Carlos Ulanovsky todavía se acuerda de cuando escuchó por primera vez a Dick Alfredo, el mexicano que disparaba dardos fascistas desde la FM. Estaba indignado, e incluso debe haber comentado con otros acerca de este polémico personaje radial, hasta que descubrió de qué se trataba todo: “Verlo trabajar era algo impresionante. Porque para hacer lo que él hacía no sólo había que tener una garganta de oro, sino también un punto de vista extraordinario. No se equivocaba nunca. Por el aspecto vocal, podría establecer una relación con Tomás Simari. Pero en cuanto a cómo él componía los personajes, el armado artesanal y primoroso que hacía que tuvieran un cuerpo, tengo que mencionar a Niní Marshall”.

Ulanovsky cuenta, además, un debut radial anterior al de Lalo que Fernando repetía. Se remonta a su niñez. Como “hijo de”, acompañaba a su padre, el periodista deportivo Pepe Peña, a Radio Rivadavia. El, un niño impaciente y ansioso, se quedaba esperándolo, hasta que uno de sus reclamos salió al aire: “¡Papá, me estoy meando!”.

Esa sería la primera de una larga lista de intervenciones hilarantes, en radio, televisión y aquello que se considera “la opinión pública”. En sus primeros años de aparición mediática, el asumido Fernando Peña tuvo un protagonismo radical en la aparición de la homosexualidad como tema que debía ser naturalizado. En los últimos años, Peña tenía una obsesión por aparecer tanto como sus personajes, no perderse entre ellos. “No sé, no lo hablé con él”, dice Lalo. “Calculo que él se puso celoso de sus personajes. El era muy saltimbanqui, muy cambiante de opinión, en cambio los personajes eran coherentes. Peña desorientaba, los personajes no.” Scott agrega: “Yo creo que él tenía muchas facetas. Por un lado era genial lo creativo que era y lo que podía hacer con los personajes; por otro lado, quería que el mundo fuera como a él le parecía justo que fuera, quería decir lo que le parecía mal. Con los personajes no lo podía hacer porque se cagaban de risa. Pero tenía sus épocas: a veces estaba más peleado con sus personajes, a veces más amigado. El no quería que se olvidaran de él, de que estaba él en el medio”.
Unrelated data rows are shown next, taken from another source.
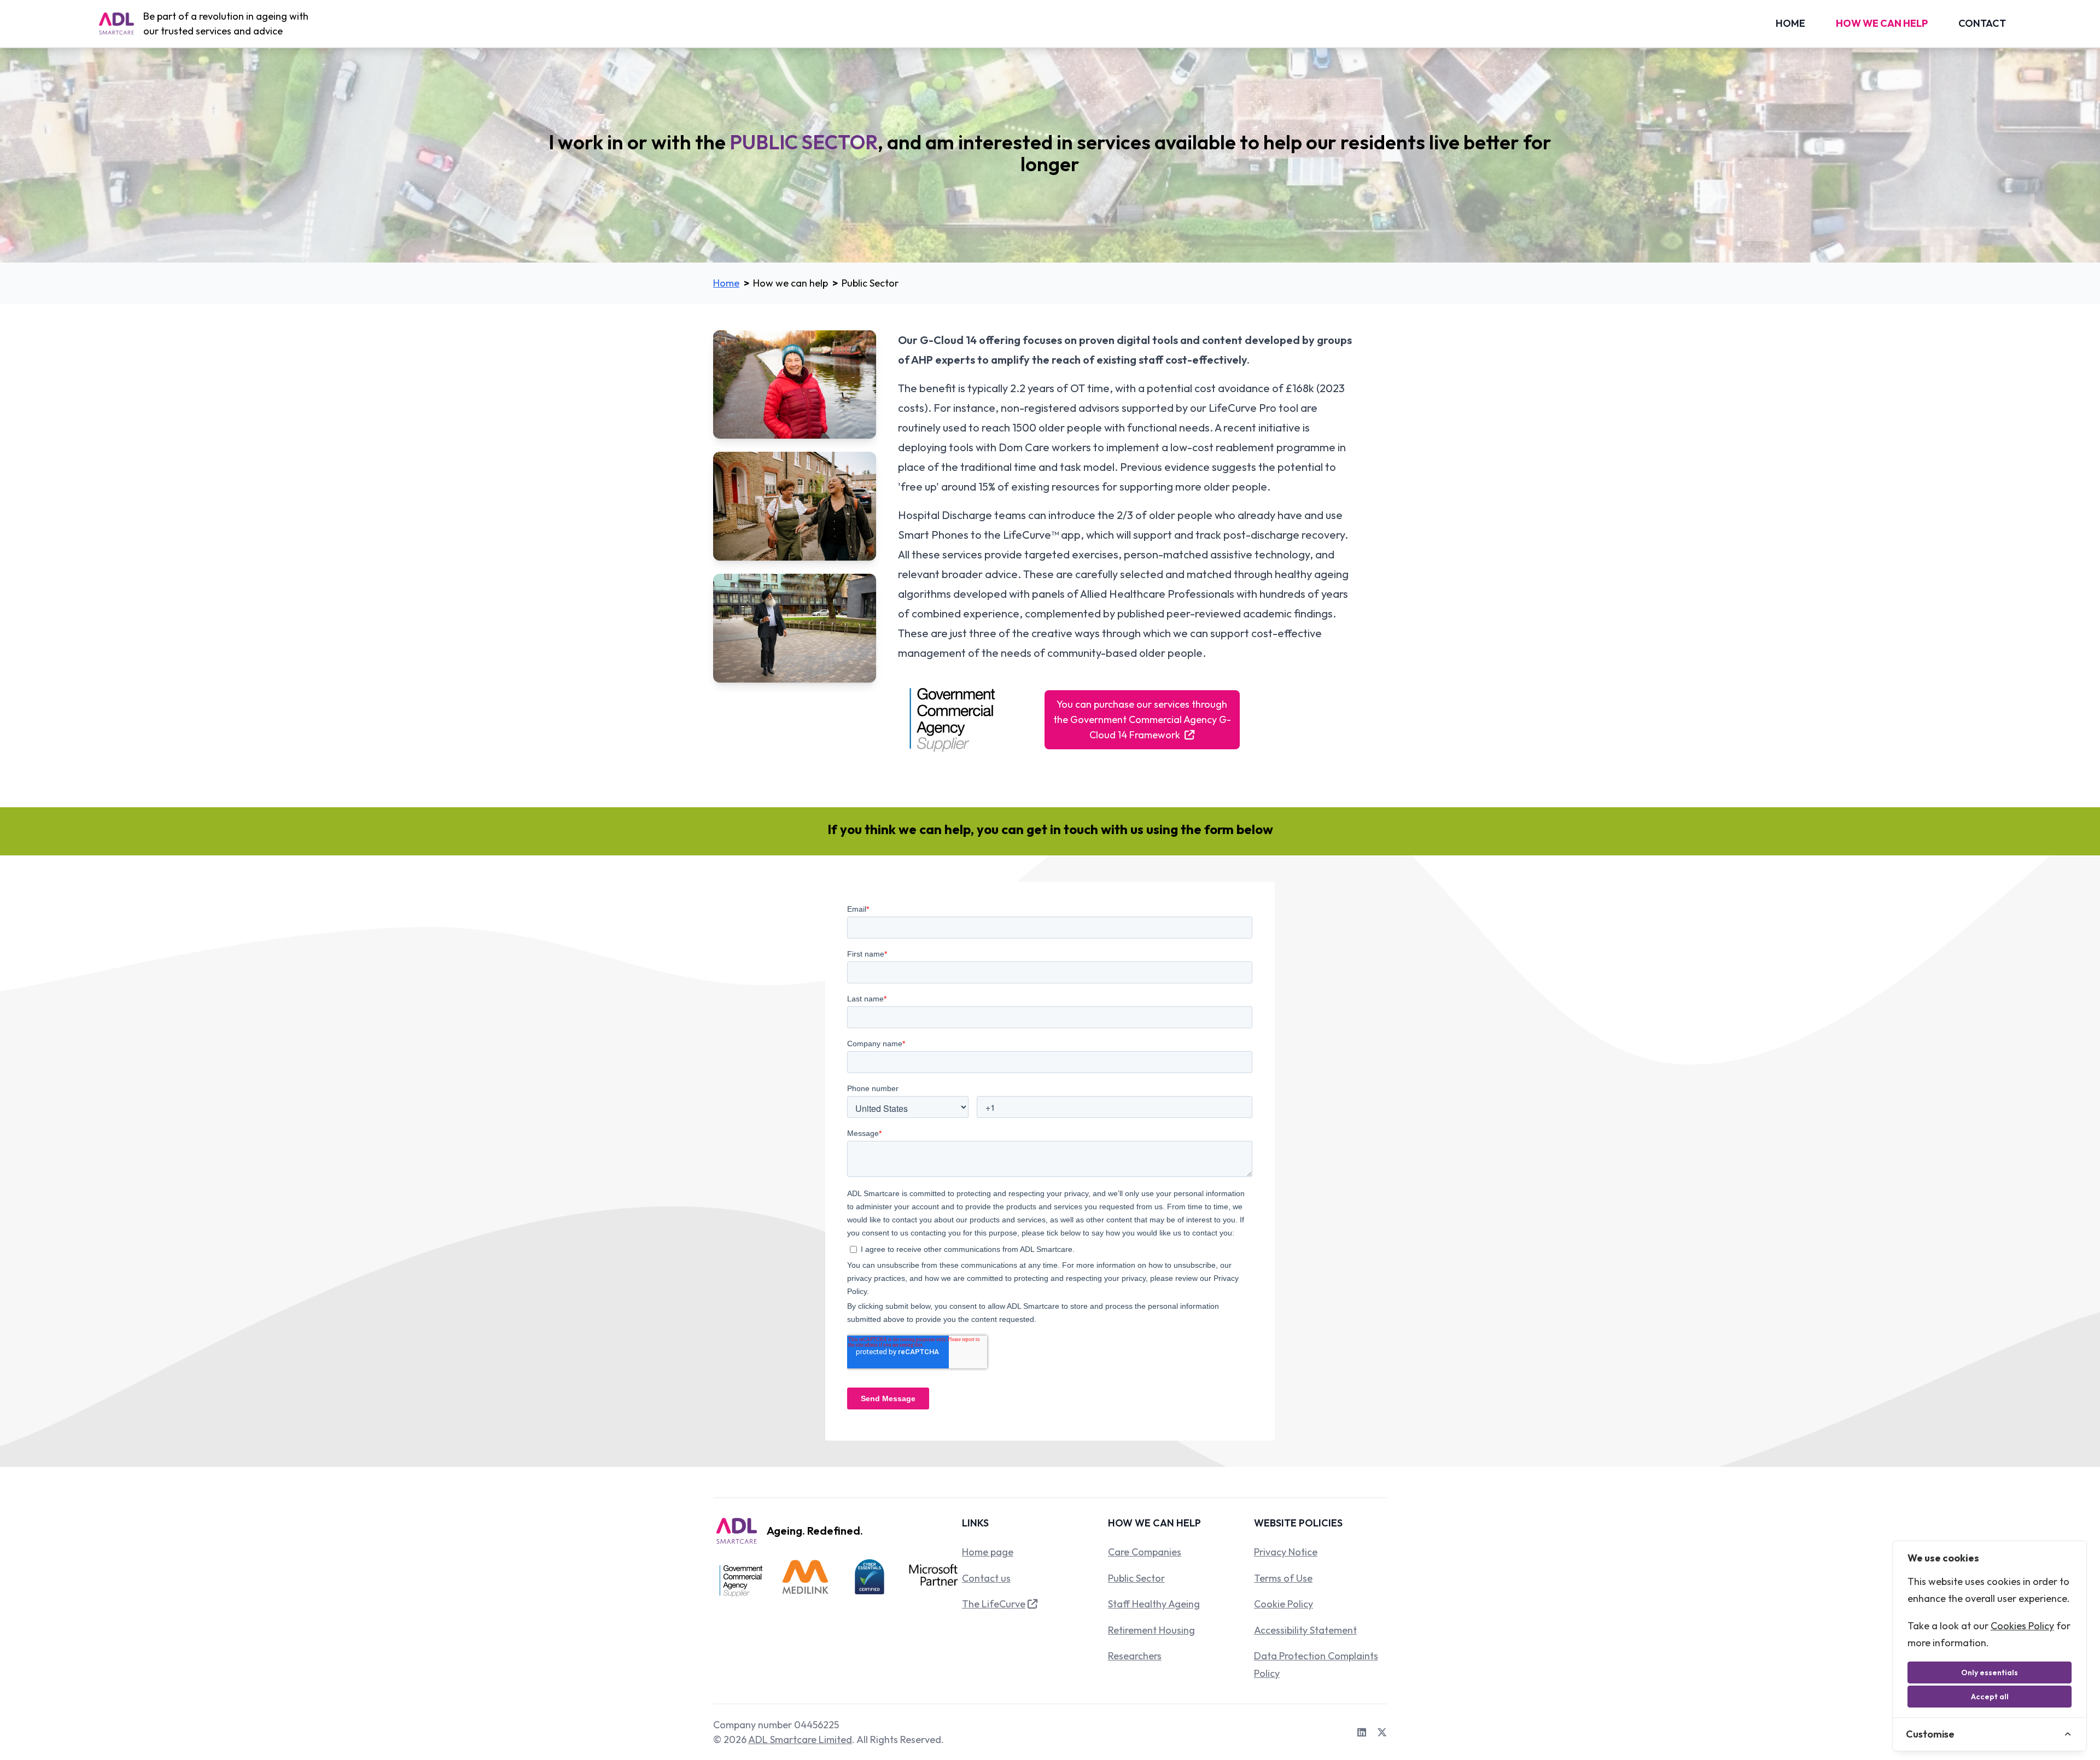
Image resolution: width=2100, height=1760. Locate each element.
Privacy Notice (1285, 1552)
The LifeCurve (993, 1604)
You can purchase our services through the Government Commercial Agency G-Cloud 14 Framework (1142, 719)
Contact (1982, 23)
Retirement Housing (1151, 1630)
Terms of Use (1283, 1578)
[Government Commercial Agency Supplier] (741, 1581)
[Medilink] (805, 1581)
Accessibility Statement (1305, 1630)
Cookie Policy (1283, 1604)
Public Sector (1136, 1578)
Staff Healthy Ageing (1154, 1604)
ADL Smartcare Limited (800, 1739)
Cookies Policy (2022, 1625)
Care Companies (1144, 1552)
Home (1790, 23)
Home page (987, 1552)
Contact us (986, 1578)
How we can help (1882, 23)
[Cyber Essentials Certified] (869, 1581)
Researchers (1135, 1656)
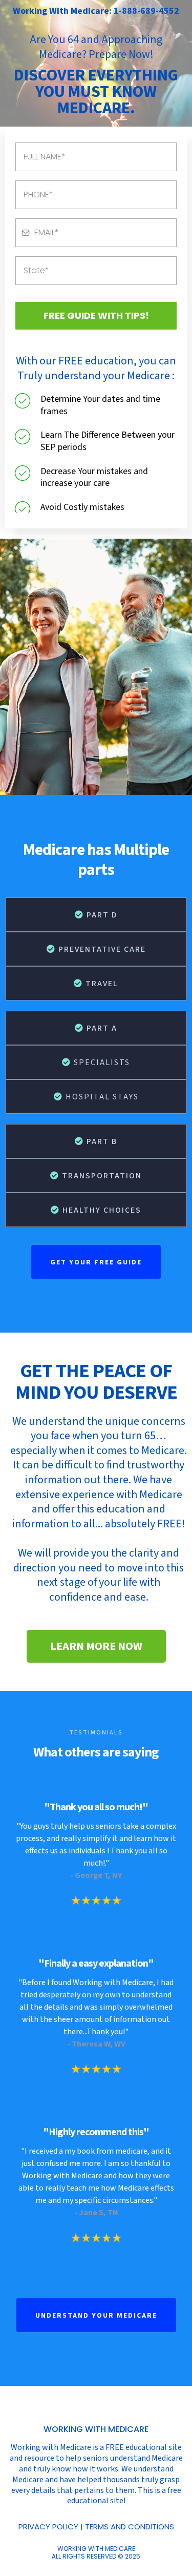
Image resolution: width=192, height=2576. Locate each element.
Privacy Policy (48, 2526)
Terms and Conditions (129, 2526)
Generoso con sus colaboradores, obsesivo en los detalles y, sobre todo, muy muy muy humano, Fernando Peña volvió a meterle espectacularidad a la radio, entre otras cosas. Ripoll no lo duda: “Fue el que reinventó el espectáculo en radio, le devolvió la verdadera magia. Logró algo maravilloso: la gente no se podía bajar del auto. Generaba esa cosa mágica, tenía la habilidad de hacerte creer cosas que sólo ocurrían en tu imaginación. Te hacía volver a ese estado naïf, infantil, de creer que ellos existían. Le metió arte a la radio. Pero yo creo que todo lo que hacía estaba en función de otro objetivo: estimular las libertades, que realmente vos hicieras lo que quisieras hacer de tu vida”.

Ulanovsky describe esta cualidad teatral del estilo Peña: “Yo tengo la hipótesis de que la radio se parece mucho al teatro, tanto que algunos lo han llamado teatro de la mente. Alberto Migré decía que cuando él decía ‘rojo’ en el marco de un radioteatro, cada uno elegía qué tipo de rojo quería ver. Fernando Peña daba esa posibilidad al oyente, la de terminar de abrazar a los personajes cada uno por su cuenta”.

Lalo, por su parte, sintetiza uno de los grandes aportes de Fernando Peña, invaluable para todo el público. Un mensaje que firma su insignia: “Es posible hacer cosas que antes no se podía hacer... Eso es muy importante”.